Mais, on pourrait souhaiter qu’elle se limite, de nos jours, au remplacement des fonctionnaires et des portraits officiels dans les lieux publics.
Pas du tout !
Nous apprenons, dans le journal télévisé de TV 5 Monde du 23 juin 2020, que :
« États-Unis : la statue d’Andrew Jackson vandalisée devant la Maison Blanche
Des manifestants à Washington ont tenté lundi 22 juin de mettre à terre une statue, située devant la Maison Blanche.

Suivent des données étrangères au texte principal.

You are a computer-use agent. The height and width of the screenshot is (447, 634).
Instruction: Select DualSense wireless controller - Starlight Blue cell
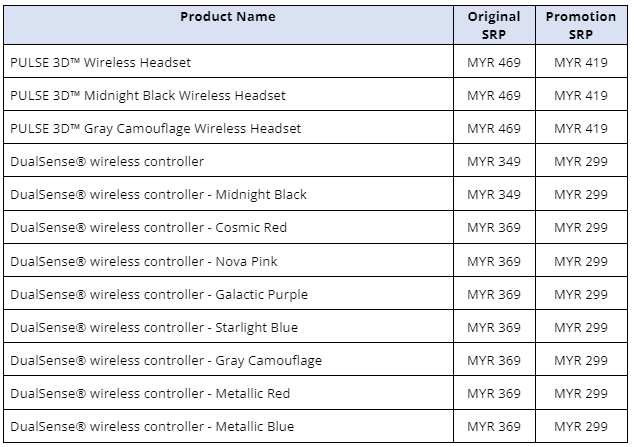point(154,327)
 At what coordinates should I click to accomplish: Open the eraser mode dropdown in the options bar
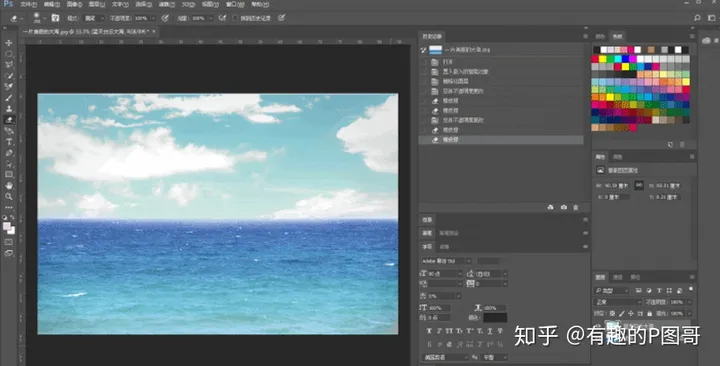tap(94, 18)
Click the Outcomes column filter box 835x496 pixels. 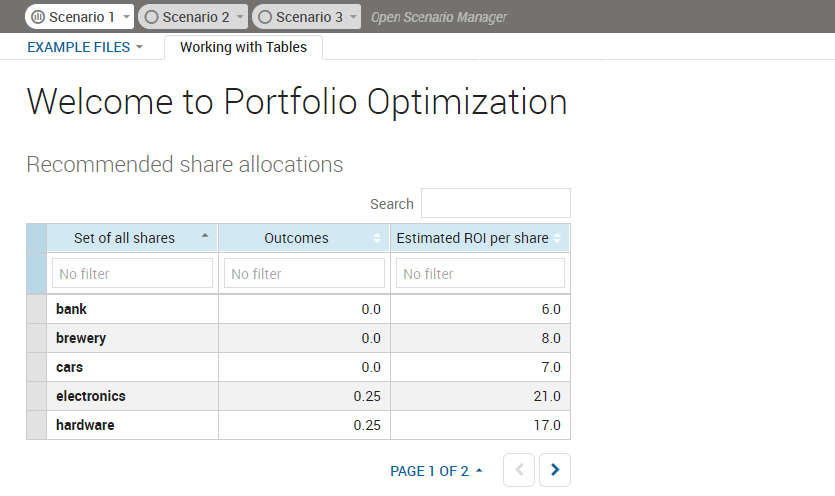[304, 273]
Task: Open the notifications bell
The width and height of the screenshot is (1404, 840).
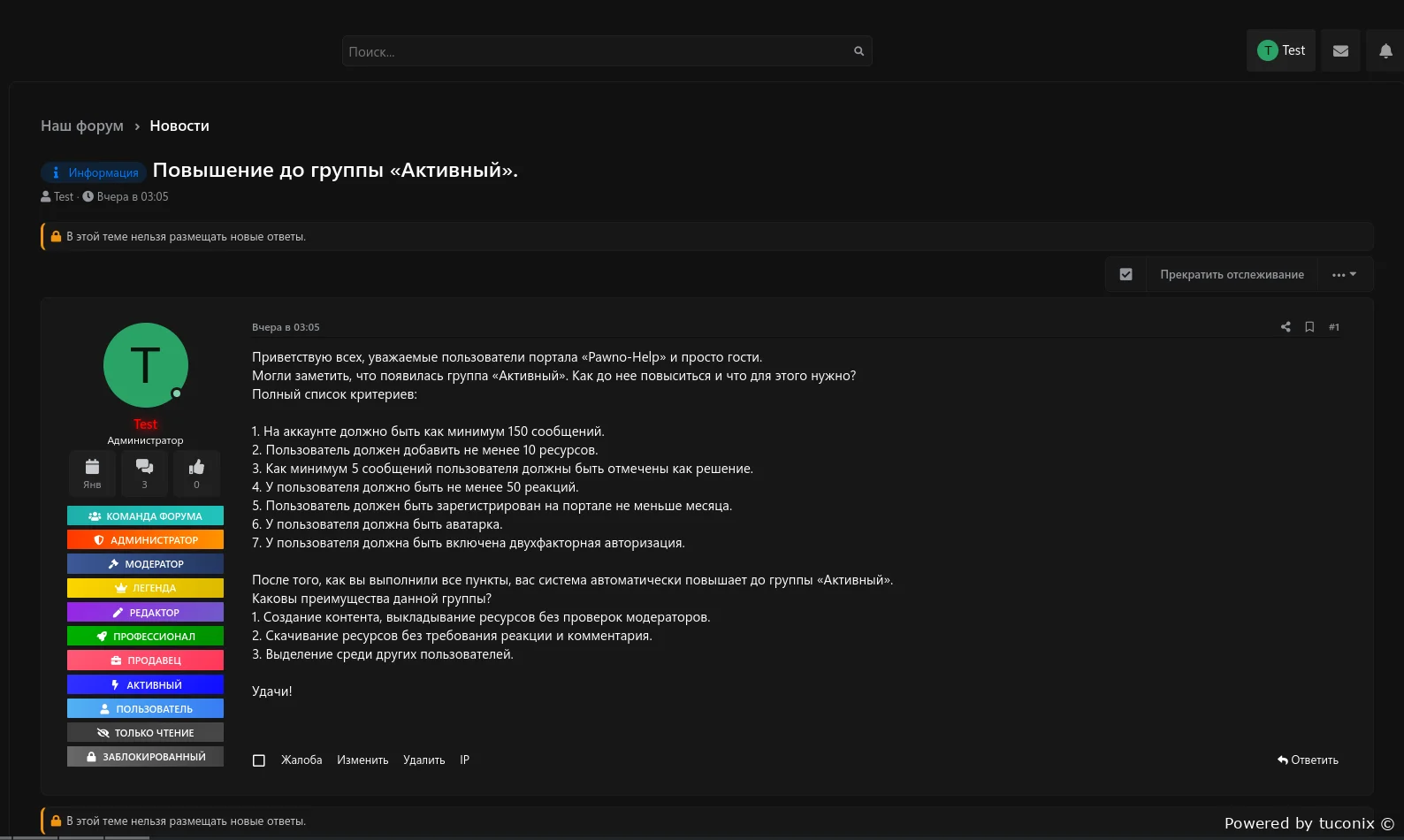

Il s’agit d’une représentation de l’ancien président américain Andrew Jackson, un personnage controversé, notamment pour son passé esclavagiste. »
Et, dans la foulée, bon nombre d’autres figures historiques du passé des Etats-Unis, comme le général Grant ou Georges Washington, sont sur la sellette !
Pour ce qui est du souvenir d’Andrew Jackson, la tâche de ses adversaires s’avère ardue. A ce jour :
- Une statue en bronze de Jackson a été inaugurée à Washington, D.C.en 1853.
- Jackson Park, l’un des parcs les plus prestigieux de la ville de Chicagofut nommé en son honneur.
- Jackson, dans le Mississippi, fut ainsi baptisée en son honneur et sa statue trône sur l’hôtel de ville.
- Jacksonvilleen Floride lui doit son nom, la ville ayant été rebaptisée lors de la cession de la Floride aux États-Unis par l’Espagne.
- Deux navires ont porté son nom :
- Le USRC Jackson(en), un cotre du United States Revenue Cutter Service en service de 1832 à 1865.
- Le USS Andrew Jackson(en), un sous-marin nucléaire lanceur d’engins de la classe Lafayette en service de 1963 à 1989.
Mais, comme nous disions dans la Roumanie des années ’60, quand l’histoire du pays était réécrite en fonction des intérêts politiques du jour :
« L’avenir est certain (la victoire du « futur radieux de l’humanité » !) ; le passé est imprévisible ! »
Adrian Irvin ROZEI
La Bastide Vieille, janvier 2022
* * « Le système des dépouilles (spoils system) est un principe selon lequel un nouveau gouvernement, devant pouvoir compter sur la loyauté partisane des fonctionnaires, substitue des fidèles à ceux qui sont en place.
Il est mis en place aux États-Unis sous la présidence d’Andrew Jackson (1829–1837) qui, après son élection, remplace la quasi-totalité des membres de l’administration fédérale.
Il considère en effet que le peuple donne mandat au gagnant pour choisir les fonctionnaires dans ses rangs. De plus, il croit que le service public ne doit pas être réservé à une élite mais accessible à tous. »
Top Adrian très bon narratif je l envoie à Thomas qui étudie à NY il faut qu il apprenne de toi à se faufiler pour aller satisfaire sa curiosité
Amitiés et remerciements JM
C.P. de Bucarest dit:
Foarte instructiv.
Si seulement quelq’un voulait apprendre quelque chose de l’histoire…
Dar (nu mai știu cine a zis) “singurul lucru pe care îl învățăm din istorue este că… nu învățăm nimic din istorie”.
Așa că … reste de mise formula din România anilor ‘60 (și a celor de mai târziu) pe care o evoci în final, ce bine că mi-ai amintit-o, nu de alta, dar parcă devine din ce în ce mai actuală, la scară din ce în ce mai largă (globală, nu-i firesc să fie așa în era globalizării?!?)